*** Opening Task input ***

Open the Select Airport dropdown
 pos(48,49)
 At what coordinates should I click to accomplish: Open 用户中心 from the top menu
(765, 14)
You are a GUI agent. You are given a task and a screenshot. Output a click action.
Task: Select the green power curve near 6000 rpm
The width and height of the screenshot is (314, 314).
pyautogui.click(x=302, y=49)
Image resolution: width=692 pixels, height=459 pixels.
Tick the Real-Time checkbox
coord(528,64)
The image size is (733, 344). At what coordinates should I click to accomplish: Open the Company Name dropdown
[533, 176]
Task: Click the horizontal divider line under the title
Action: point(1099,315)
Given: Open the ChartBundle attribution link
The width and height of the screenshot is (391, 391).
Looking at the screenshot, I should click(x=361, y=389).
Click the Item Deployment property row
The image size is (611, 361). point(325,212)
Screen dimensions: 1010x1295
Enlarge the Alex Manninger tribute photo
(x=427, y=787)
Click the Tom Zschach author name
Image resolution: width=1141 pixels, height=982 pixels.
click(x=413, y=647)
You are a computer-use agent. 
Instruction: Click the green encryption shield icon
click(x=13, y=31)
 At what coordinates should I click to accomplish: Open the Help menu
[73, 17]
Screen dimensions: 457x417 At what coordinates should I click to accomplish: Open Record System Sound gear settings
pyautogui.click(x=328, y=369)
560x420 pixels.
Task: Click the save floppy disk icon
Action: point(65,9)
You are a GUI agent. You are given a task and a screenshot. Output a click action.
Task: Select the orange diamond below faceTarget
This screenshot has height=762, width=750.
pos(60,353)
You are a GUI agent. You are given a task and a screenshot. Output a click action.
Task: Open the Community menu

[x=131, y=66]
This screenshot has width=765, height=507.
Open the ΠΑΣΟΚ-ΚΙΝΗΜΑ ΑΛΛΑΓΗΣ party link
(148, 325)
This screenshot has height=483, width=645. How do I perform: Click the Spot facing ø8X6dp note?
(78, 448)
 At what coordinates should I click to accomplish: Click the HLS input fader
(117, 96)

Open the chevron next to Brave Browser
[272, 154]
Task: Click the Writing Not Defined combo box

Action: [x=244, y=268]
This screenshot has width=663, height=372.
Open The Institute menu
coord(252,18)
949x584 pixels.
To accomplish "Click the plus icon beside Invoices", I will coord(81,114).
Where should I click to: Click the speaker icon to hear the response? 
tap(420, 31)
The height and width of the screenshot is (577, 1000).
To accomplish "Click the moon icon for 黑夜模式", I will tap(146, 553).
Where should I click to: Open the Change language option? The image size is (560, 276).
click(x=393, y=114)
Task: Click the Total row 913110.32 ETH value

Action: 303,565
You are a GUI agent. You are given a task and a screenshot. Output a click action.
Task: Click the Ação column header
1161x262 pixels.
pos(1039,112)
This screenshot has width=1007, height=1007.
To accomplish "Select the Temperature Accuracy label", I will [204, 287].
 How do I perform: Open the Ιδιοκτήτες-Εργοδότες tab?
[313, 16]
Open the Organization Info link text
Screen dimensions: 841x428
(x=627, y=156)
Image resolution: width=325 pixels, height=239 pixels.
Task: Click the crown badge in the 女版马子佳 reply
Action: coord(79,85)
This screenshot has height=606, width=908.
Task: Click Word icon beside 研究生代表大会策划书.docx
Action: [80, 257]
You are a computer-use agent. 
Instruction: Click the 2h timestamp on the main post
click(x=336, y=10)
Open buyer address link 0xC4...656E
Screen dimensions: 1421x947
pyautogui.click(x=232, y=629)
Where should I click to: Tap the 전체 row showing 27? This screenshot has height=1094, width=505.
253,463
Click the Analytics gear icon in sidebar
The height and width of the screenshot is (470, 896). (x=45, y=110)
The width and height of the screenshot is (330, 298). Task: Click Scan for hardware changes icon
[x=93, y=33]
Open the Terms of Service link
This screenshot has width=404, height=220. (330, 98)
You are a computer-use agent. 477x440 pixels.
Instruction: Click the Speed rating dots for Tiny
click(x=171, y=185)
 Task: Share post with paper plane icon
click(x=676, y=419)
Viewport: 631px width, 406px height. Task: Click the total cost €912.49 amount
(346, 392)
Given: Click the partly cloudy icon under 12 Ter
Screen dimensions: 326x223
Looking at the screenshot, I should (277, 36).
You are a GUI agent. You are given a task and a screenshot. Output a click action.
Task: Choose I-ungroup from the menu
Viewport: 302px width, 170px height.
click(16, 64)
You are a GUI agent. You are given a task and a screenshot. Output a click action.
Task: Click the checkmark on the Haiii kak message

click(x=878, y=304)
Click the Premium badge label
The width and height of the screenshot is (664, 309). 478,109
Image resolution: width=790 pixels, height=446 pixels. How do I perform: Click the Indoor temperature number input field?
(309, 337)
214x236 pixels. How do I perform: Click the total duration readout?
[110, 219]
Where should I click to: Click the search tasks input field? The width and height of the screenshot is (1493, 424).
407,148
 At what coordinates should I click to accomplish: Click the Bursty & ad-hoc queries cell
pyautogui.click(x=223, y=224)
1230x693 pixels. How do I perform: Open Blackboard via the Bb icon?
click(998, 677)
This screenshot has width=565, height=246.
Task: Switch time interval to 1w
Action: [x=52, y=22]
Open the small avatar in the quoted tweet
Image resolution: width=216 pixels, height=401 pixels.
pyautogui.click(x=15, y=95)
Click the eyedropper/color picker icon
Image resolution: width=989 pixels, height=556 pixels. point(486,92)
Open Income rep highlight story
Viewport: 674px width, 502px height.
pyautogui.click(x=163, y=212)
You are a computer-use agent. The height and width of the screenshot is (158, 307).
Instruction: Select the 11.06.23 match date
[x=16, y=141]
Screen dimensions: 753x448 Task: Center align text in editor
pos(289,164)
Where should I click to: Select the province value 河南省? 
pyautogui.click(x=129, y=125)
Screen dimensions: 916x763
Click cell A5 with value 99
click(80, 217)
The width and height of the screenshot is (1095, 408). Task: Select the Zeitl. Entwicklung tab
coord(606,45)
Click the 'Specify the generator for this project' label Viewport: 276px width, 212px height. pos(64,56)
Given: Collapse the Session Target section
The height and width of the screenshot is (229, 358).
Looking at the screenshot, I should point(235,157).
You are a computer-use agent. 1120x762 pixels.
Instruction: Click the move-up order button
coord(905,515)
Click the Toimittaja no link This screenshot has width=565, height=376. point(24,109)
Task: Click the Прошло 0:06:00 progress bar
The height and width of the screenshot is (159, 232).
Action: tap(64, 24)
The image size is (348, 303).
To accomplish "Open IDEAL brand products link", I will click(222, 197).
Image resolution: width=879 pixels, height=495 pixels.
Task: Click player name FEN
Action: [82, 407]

*** Closing Task input ***

### Work instruction
Each line of the listing needs to be transcribed exactly.

### Answer box
Open the Select Airport dropdown
 pos(48,49)
 At what coordinates should I click to accomplish: Open 用户中心 from the top menu
(765, 14)
You are a GUI agent. You are given a task and a screenshot. Output a click action.
Task: Select the green power curve near 6000 rpm
The width and height of the screenshot is (314, 314).
pyautogui.click(x=302, y=49)
Image resolution: width=692 pixels, height=459 pixels.
Tick the Real-Time checkbox
coord(528,64)
The image size is (733, 344). At what coordinates should I click to accomplish: Open the Company Name dropdown
[533, 176]
Task: Click the horizontal divider line under the title
Action: point(1099,315)
Given: Open the ChartBundle attribution link
The width and height of the screenshot is (391, 391).
Looking at the screenshot, I should click(x=361, y=389).
Click the Item Deployment property row
The image size is (611, 361). point(325,212)
Screen dimensions: 1010x1295
Enlarge the Alex Manninger tribute photo
(x=427, y=787)
Click the Tom Zschach author name
Image resolution: width=1141 pixels, height=982 pixels.
click(x=413, y=647)
You are a computer-use agent. 
Instruction: Click the green encryption shield icon
click(x=13, y=31)
 At what coordinates should I click to accomplish: Open the Help menu
[73, 17]
Screen dimensions: 457x417 At what coordinates should I click to accomplish: Open Record System Sound gear settings
pyautogui.click(x=328, y=369)
560x420 pixels.
Task: Click the save floppy disk icon
Action: point(65,9)
You are a GUI agent. You are given a task and a screenshot. Output a click action.
Task: Select the orange diamond below faceTarget
This screenshot has height=762, width=750.
pos(60,353)
You are a GUI agent. You are given a task and a screenshot. Output a click action.
Task: Open the Community menu

[x=131, y=66]
This screenshot has width=765, height=507.
Open the ΠΑΣΟΚ-ΚΙΝΗΜΑ ΑΛΛΑΓΗΣ party link
(148, 325)
This screenshot has height=483, width=645. How do I perform: Click the Spot facing ø8X6dp note?
(78, 448)
 At what coordinates should I click to accomplish: Click the HLS input fader
(117, 96)

Open the chevron next to Brave Browser
[272, 154]
Task: Click the Writing Not Defined combo box

Action: [x=244, y=268]
This screenshot has width=663, height=372.
Open The Institute menu
coord(252,18)
949x584 pixels.
To accomplish "Click the plus icon beside Invoices", I will coord(81,114).
Where should I click to: Click the speaker icon to hear the response? 
tap(420, 31)
The height and width of the screenshot is (577, 1000).
To accomplish "Click the moon icon for 黑夜模式", I will tap(146, 553).
Where should I click to: Open the Change language option? The image size is (560, 276).
click(x=393, y=114)
Task: Click the Total row 913110.32 ETH value

Action: 303,565
You are a GUI agent. You are given a task and a screenshot. Output a click action.
Task: Click the Ação column header
1161x262 pixels.
pos(1039,112)
This screenshot has width=1007, height=1007.
To accomplish "Select the Temperature Accuracy label", I will [204, 287].
 How do I perform: Open the Ιδιοκτήτες-Εργοδότες tab?
[313, 16]
Open the Organization Info link text
Screen dimensions: 841x428
(x=627, y=156)
Image resolution: width=325 pixels, height=239 pixels.
Task: Click the crown badge in the 女版马子佳 reply
Action: coord(79,85)
This screenshot has height=606, width=908.
Task: Click Word icon beside 研究生代表大会策划书.docx
Action: [80, 257]
You are a computer-use agent. 
Instruction: Click the 2h timestamp on the main post
click(x=336, y=10)
Open buyer address link 0xC4...656E
Screen dimensions: 1421x947
pyautogui.click(x=232, y=629)
Where should I click to: Tap the 전체 row showing 27? This screenshot has height=1094, width=505.
253,463
Click the Analytics gear icon in sidebar
The height and width of the screenshot is (470, 896). (x=45, y=110)
The width and height of the screenshot is (330, 298). Task: Click Scan for hardware changes icon
[x=93, y=33]
Open the Terms of Service link
This screenshot has width=404, height=220. (330, 98)
You are a computer-use agent. 477x440 pixels.
Instruction: Click the Speed rating dots for Tiny
click(x=171, y=185)
 Task: Share post with paper plane icon
click(x=676, y=419)
Viewport: 631px width, 406px height. Task: Click the total cost €912.49 amount
(346, 392)
Given: Click the partly cloudy icon under 12 Ter
Screen dimensions: 326x223
Looking at the screenshot, I should (277, 36).
You are a GUI agent. You are given a task and a screenshot. Output a click action.
Task: Choose I-ungroup from the menu
Viewport: 302px width, 170px height.
click(16, 64)
You are a GUI agent. You are given a task and a screenshot. Output a click action.
Task: Click the checkmark on the Haiii kak message

click(x=878, y=304)
Click the Premium badge label
The width and height of the screenshot is (664, 309). 478,109
Image resolution: width=790 pixels, height=446 pixels. How do I perform: Click the Indoor temperature number input field?
(309, 337)
214x236 pixels. How do I perform: Click the total duration readout?
[110, 219]
Where should I click to: Click the search tasks input field? The width and height of the screenshot is (1493, 424).
407,148
 At what coordinates should I click to accomplish: Click the Bursty & ad-hoc queries cell
pyautogui.click(x=223, y=224)
1230x693 pixels. How do I perform: Open Blackboard via the Bb icon?
click(998, 677)
This screenshot has width=565, height=246.
Task: Switch time interval to 1w
Action: [x=52, y=22]
Open the small avatar in the quoted tweet
Image resolution: width=216 pixels, height=401 pixels.
pyautogui.click(x=15, y=95)
Click the eyedropper/color picker icon
Image resolution: width=989 pixels, height=556 pixels. point(486,92)
Open Income rep highlight story
Viewport: 674px width, 502px height.
pyautogui.click(x=163, y=212)
You are a computer-use agent. The height and width of the screenshot is (158, 307).
Instruction: Select the 11.06.23 match date
[x=16, y=141]
Screen dimensions: 753x448 Task: Center align text in editor
pos(289,164)
Where should I click to: Select the province value 河南省? 
pyautogui.click(x=129, y=125)
Screen dimensions: 916x763
Click cell A5 with value 99
click(80, 217)
The width and height of the screenshot is (1095, 408). Task: Select the Zeitl. Entwicklung tab
coord(606,45)
Click the 'Specify the generator for this project' label Viewport: 276px width, 212px height. pos(64,56)
Given: Collapse the Session Target section
The height and width of the screenshot is (229, 358).
Looking at the screenshot, I should point(235,157).
You are a computer-use agent. 1120x762 pixels.
Instruction: Click the move-up order button
coord(905,515)
Click the Toimittaja no link This screenshot has width=565, height=376. point(24,109)
Task: Click the Прошло 0:06:00 progress bar
The height and width of the screenshot is (159, 232).
Action: tap(64, 24)
The image size is (348, 303).
To accomplish "Open IDEAL brand products link", I will click(222, 197).
Image resolution: width=879 pixels, height=495 pixels.
Task: Click player name FEN
Action: [82, 407]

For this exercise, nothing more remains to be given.